# GIVEN EXERCISE
Can you convert everything from the start of the entries down to the line containing "Open three-dot menu", that line included, into a Markdown table with a No. column for the row number and a Text column for the line? Leave out blank lines.

[BEGIN INPUT FOR THIS TASK]

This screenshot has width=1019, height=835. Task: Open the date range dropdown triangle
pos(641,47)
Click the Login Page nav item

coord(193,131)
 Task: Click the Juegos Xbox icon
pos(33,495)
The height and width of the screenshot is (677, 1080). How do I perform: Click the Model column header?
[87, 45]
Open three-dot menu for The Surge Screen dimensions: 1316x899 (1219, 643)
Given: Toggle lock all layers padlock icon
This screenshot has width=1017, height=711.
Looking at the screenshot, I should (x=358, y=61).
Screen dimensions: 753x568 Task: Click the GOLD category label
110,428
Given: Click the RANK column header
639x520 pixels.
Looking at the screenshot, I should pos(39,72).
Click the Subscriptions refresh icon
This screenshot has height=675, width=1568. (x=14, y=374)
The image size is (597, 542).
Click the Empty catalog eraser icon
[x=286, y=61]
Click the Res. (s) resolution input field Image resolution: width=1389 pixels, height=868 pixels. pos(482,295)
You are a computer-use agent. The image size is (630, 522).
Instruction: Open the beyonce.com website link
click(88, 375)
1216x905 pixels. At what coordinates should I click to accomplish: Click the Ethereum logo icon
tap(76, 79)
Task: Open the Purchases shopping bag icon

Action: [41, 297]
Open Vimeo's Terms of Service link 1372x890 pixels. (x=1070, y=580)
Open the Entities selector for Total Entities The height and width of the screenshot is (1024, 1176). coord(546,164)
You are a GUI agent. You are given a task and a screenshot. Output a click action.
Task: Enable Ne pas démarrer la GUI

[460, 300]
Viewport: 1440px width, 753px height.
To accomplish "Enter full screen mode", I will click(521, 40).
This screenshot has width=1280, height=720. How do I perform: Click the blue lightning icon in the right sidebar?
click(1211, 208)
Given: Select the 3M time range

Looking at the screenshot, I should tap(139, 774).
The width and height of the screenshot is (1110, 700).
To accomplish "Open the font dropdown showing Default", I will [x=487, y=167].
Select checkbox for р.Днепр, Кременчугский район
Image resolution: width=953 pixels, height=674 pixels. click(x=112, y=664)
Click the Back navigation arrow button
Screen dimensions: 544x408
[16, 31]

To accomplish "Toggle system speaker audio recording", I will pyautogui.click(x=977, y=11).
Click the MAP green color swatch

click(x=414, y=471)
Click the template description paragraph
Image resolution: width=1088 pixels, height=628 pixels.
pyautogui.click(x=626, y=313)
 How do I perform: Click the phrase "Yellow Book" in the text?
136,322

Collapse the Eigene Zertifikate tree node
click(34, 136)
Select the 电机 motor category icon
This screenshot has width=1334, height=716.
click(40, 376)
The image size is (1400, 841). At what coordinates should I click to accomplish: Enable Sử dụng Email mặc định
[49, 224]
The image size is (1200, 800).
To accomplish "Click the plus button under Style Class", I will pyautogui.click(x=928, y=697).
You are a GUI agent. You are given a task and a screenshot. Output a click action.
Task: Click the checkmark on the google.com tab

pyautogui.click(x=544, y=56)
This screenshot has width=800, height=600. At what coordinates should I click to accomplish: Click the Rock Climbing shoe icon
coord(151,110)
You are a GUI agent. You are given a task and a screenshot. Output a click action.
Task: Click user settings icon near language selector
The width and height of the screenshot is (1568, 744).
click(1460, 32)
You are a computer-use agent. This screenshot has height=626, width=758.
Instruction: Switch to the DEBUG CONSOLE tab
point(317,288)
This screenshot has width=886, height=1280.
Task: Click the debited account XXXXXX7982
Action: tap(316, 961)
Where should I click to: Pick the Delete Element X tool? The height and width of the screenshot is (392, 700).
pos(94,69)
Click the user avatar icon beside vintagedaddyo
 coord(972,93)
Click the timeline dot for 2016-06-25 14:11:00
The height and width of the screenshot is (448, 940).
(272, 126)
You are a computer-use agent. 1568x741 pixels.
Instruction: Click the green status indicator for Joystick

[END INPUT FOR THIS TASK]

# REPLY TO THE EXERCISE
| No. | Text |
|---|---|
| 1 | This screenshot has width=1019, height=835. Task: Open the date range dropdown triangle |
| 2 | pos(641,47) |
| 3 | Click the Login Page nav item |
| 4 | coord(193,131) |
| 5 |  Task: Click the Juegos Xbox icon |
| 6 | pos(33,495) |
| 7 | The height and width of the screenshot is (677, 1080). How do I perform: Click the Model column header? |
| 8 | [87, 45] |
| 9 | Open three-dot menu for The Surge Screen dimensions: 1316x899 (1219, 643) |